Wednesday February 26,2014 : NEVADA AND DELWARE SIGN MULTISTATE INTERNET POKER AGREEMENT
An increase in liquidity, an increase in state revenues
Delaware Governor Jack Markell and Nevada counterpart Governor Brian Sandoval signed a multistate internet poker cooperative agreement today in Wilmington, Delaware that will allow residents of both states to play poker across state lines.
“We’re standing in a moment of history today. We hope (the deal) will serve as a model for multistate collaboration and that other states will see the benefits of the agreement and soon decide to join for themselves,” Sandoval said at a joint press conference.
The aim of the cooperation is to increase liquidity in the game by growing the pool of players which would in turn increase revenue for the states.
“I see this as an opportunity for the states to show leadership, and it’s good for gaming, it’s good for business, and it’s good for the economies of our two states," said Sandoval.
Players from Nevada and Delaware will login as usual but will soon be able to play against each other at the same tables, while regulations of play in the player's home state would still apply.
“We are two small states – but we’re two proud states and we can set a shining example of how to do this,” Sandoval said. “The whole point of this is to have more players and to set this example, so that other states will see there’s a great opportunity to join this agreement.”
The states foresee a split in revenue based on which state a player hails from.
“More states mean more players, which means more revenue for participating states,” Markell added. “That’s why we wanted this agreement to be able to expand.”

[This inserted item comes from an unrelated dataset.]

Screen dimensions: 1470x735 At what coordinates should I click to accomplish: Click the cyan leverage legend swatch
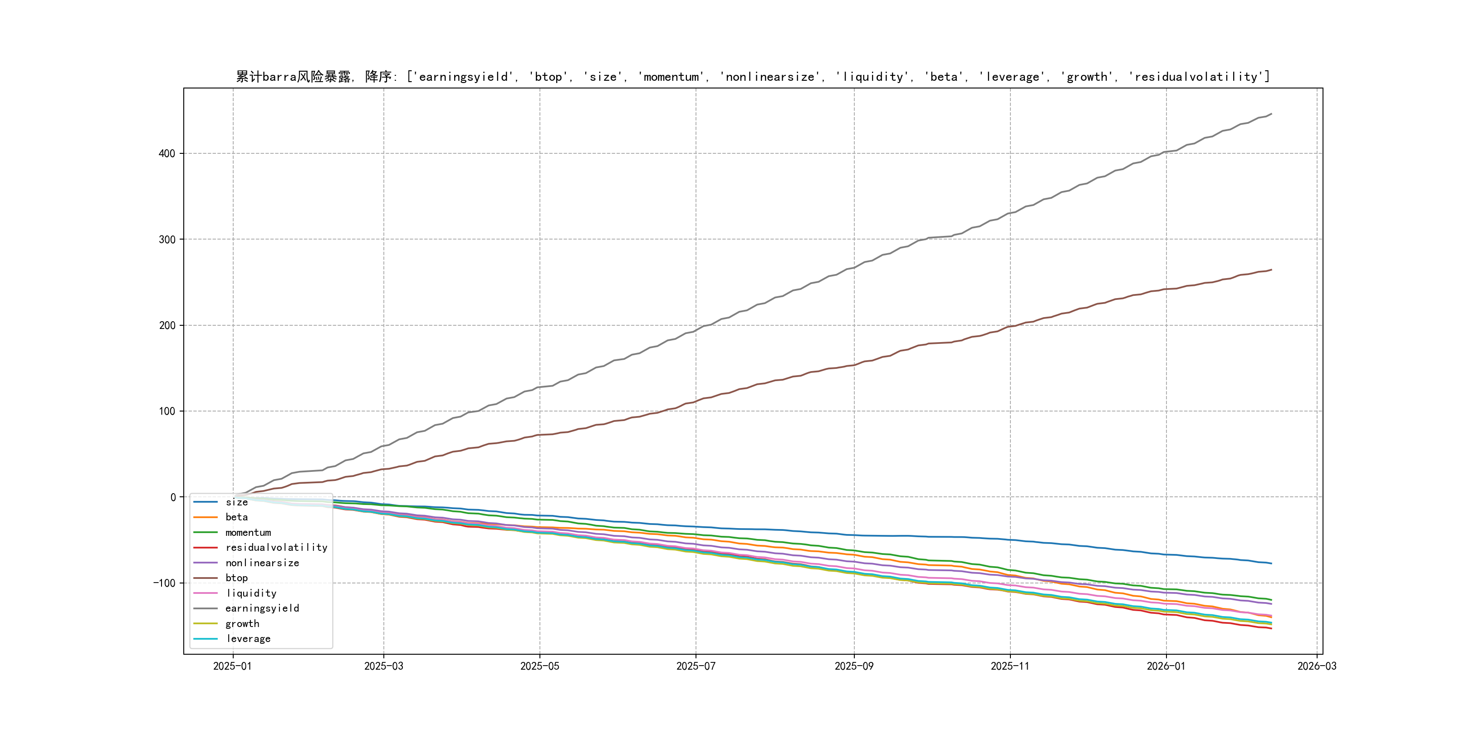pos(205,639)
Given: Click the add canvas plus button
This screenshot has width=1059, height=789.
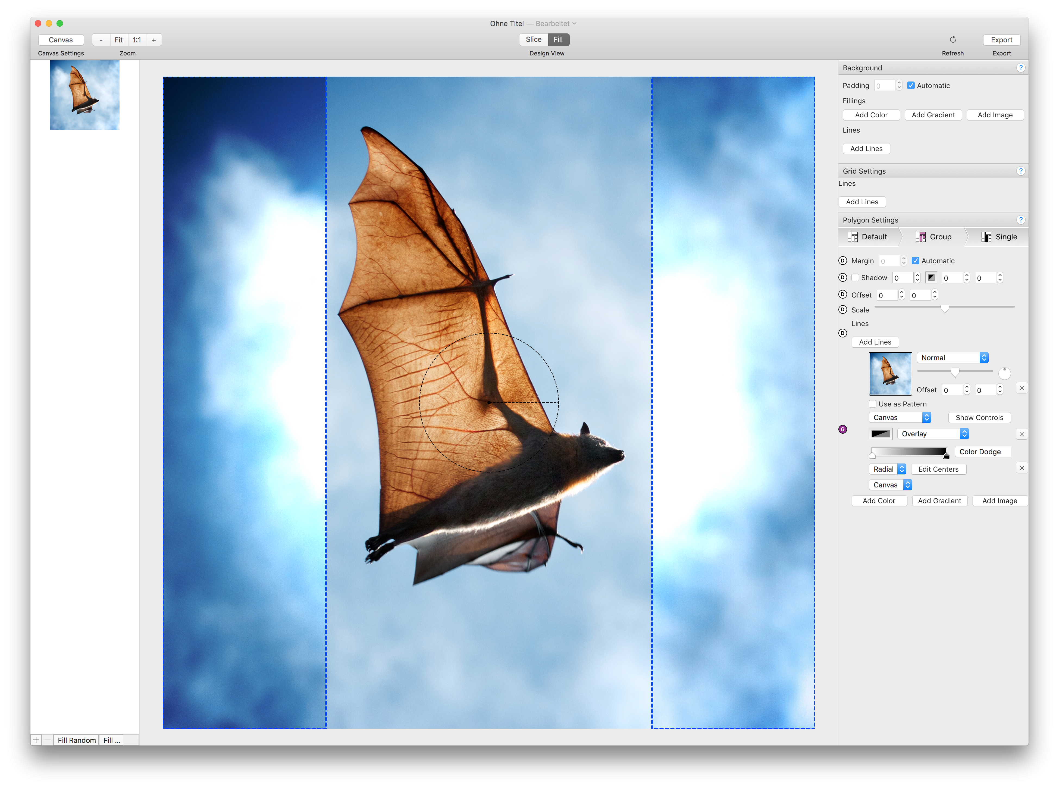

Neither statesmen could predict when the multistate tables would go live but said it was up to the providers to decide whether they wanted to be a part of the development.
A set of minimum regulatory standards is set out in the agreement for any states wanting to participate in the initiative which is overseen by an association with one representative from each state on the governing board. Participating state representatives would have to consent to changes such as allowing a third state to join.
“This agreement strikes the necessary balance between reasonable regulation and state sovereignty,” Sandoval said. “… We hope it will serve as a model for multistate collaboration.”